Re: [RFC PATCH] cgroup: add cgroup.signal

Christian Brauner <christian.brauner@xxxxxxxxxx> · Mon, 26 Apr 2021 17:15:14 +0200

On Mon, Apr 26, 2021 at 04:42:07PM +0200, Michal Koutný wrote:
> Hello.

(Tiny favor, can you please leave a newline before your inline replies.
Would make it easier to follow.)

> 
> On Fri, Apr 23, 2021 at 12:01:38PM -0700, Roman Gushchin <guro@xxxxxx> wrote:
> > Overall it sounds very reasonable and makes total sense to me.
> I agree this sounds like very desired convenience...
> 
> > Many userspace applications can use the new interface instead of
> > reading cgroup.procs in a cycle and killing all processes or using the
> > freezer and kill a frozen list of tasks.
> ...however, exactly because of this, I'm not convinced it's justifying
> yet another way how to do it and implement that in kernel. (AFAIU, both
> those ways should be reliable too (assuming reading cgroup.procs of the
> _default_ hierarchy), please correct me if I'm wrong.)
> 
> > It will simplify the code and make it more reliable.
> It's not cost free though, part of the complexity is moved to the
> kernel.
> As Roman already pointed earlier, there are is unclear situation wrt
> forking tasks. The similar had to be solved for the freezer hence why
> not let uspace rely on that already? Having similar codepaths for
> signalling the cgroups seems like a way to have two similar codepaths
> side by side where one of them serves just to simplify uspace tools.

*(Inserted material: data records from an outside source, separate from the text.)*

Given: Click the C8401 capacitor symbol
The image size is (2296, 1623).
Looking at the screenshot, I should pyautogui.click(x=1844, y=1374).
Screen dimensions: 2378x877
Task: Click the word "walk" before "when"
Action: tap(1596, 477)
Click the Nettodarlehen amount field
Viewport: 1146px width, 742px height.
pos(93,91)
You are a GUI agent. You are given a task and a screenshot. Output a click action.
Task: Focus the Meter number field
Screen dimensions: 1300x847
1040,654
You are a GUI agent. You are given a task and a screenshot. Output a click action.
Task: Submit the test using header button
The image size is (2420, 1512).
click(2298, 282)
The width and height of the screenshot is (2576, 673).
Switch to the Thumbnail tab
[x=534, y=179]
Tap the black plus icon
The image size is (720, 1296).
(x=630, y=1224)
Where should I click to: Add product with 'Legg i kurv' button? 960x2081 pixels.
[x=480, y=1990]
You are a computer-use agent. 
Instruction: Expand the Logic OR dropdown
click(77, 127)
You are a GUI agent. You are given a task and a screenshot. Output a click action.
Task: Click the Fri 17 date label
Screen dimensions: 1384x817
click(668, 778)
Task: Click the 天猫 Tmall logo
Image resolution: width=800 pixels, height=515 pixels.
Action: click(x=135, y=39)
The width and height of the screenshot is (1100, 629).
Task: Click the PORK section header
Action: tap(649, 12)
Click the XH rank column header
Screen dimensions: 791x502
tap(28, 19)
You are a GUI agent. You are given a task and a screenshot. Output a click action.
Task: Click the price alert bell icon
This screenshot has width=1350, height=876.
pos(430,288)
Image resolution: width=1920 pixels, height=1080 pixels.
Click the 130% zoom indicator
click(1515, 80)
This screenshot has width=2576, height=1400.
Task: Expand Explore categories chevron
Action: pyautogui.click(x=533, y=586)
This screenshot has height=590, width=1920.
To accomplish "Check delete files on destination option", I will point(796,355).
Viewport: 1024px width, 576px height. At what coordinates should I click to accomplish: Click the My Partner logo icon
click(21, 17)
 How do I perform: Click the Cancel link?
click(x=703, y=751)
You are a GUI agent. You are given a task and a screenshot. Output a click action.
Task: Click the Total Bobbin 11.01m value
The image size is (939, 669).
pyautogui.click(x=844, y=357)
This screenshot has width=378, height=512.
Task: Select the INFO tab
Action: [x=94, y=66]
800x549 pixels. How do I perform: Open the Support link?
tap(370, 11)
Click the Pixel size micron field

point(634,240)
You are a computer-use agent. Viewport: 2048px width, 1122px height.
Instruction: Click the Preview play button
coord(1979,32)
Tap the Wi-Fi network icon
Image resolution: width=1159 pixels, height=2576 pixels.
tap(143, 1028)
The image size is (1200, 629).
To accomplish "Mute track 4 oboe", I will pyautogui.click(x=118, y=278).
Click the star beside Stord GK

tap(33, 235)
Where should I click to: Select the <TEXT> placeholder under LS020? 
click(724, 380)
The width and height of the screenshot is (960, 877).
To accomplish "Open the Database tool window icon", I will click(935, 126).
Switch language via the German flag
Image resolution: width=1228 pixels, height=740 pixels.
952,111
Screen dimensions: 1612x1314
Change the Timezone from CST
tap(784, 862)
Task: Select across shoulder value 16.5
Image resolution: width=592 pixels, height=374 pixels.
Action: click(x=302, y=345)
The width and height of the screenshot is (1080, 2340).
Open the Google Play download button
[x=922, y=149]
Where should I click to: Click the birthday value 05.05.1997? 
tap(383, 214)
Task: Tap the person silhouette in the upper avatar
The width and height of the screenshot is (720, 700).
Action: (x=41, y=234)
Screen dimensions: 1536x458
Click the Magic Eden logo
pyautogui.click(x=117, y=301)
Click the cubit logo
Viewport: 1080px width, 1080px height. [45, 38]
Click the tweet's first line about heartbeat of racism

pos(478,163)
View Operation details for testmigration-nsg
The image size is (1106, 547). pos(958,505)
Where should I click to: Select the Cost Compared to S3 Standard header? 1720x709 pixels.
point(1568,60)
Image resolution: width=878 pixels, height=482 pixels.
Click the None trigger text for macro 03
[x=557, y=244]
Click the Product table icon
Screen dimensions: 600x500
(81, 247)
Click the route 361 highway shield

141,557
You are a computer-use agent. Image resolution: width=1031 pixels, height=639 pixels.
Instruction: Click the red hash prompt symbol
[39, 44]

The established way of doing things in userspace stems from cgroup v1
where the concept of "kill this cgroup and all its descendants didn't
really make sense in the face of multiple hierarchies. This is in pretty
stark contrast to cgroup v2 where that concept first does make a lot of
sense. So the "traditional" way of killing cgroups is a take-over from
the legacy cgroup world.

Since cgroups organize and manage resources and processes killing
cgroups is arguably a core cgroup feature and in some form was always
planned. It just hasn't been high-priority.

We often tend to bring "this is just convenience and therefore not worth
it" as an argument (sure did it myself) but I think that's quite often
not a very good argument. We should very much try to make interfaces
simpler to use for userspace. In this specific instance the code comes
down from an algorithm to recursively kill all cgroups to a single write
into a file. Which seems like a good win.

This also allows for quite a few things that aren't currently possible
in userspace. Some of which were in the original mail (at least
implicitly).
For example, you can delegate killing of a privileged cgroup to a less
privileged or sandboxed process by having the privileged process open
the cgroup.kill file and then handing it off. In general similar to
freezing you can send around that file descriptor. You can kill
processes in ancestor or sibling pid namespaces as long as they are
encompassed in the same cgroup. And other useful things.

But really, the simplifcation alone is already quite good.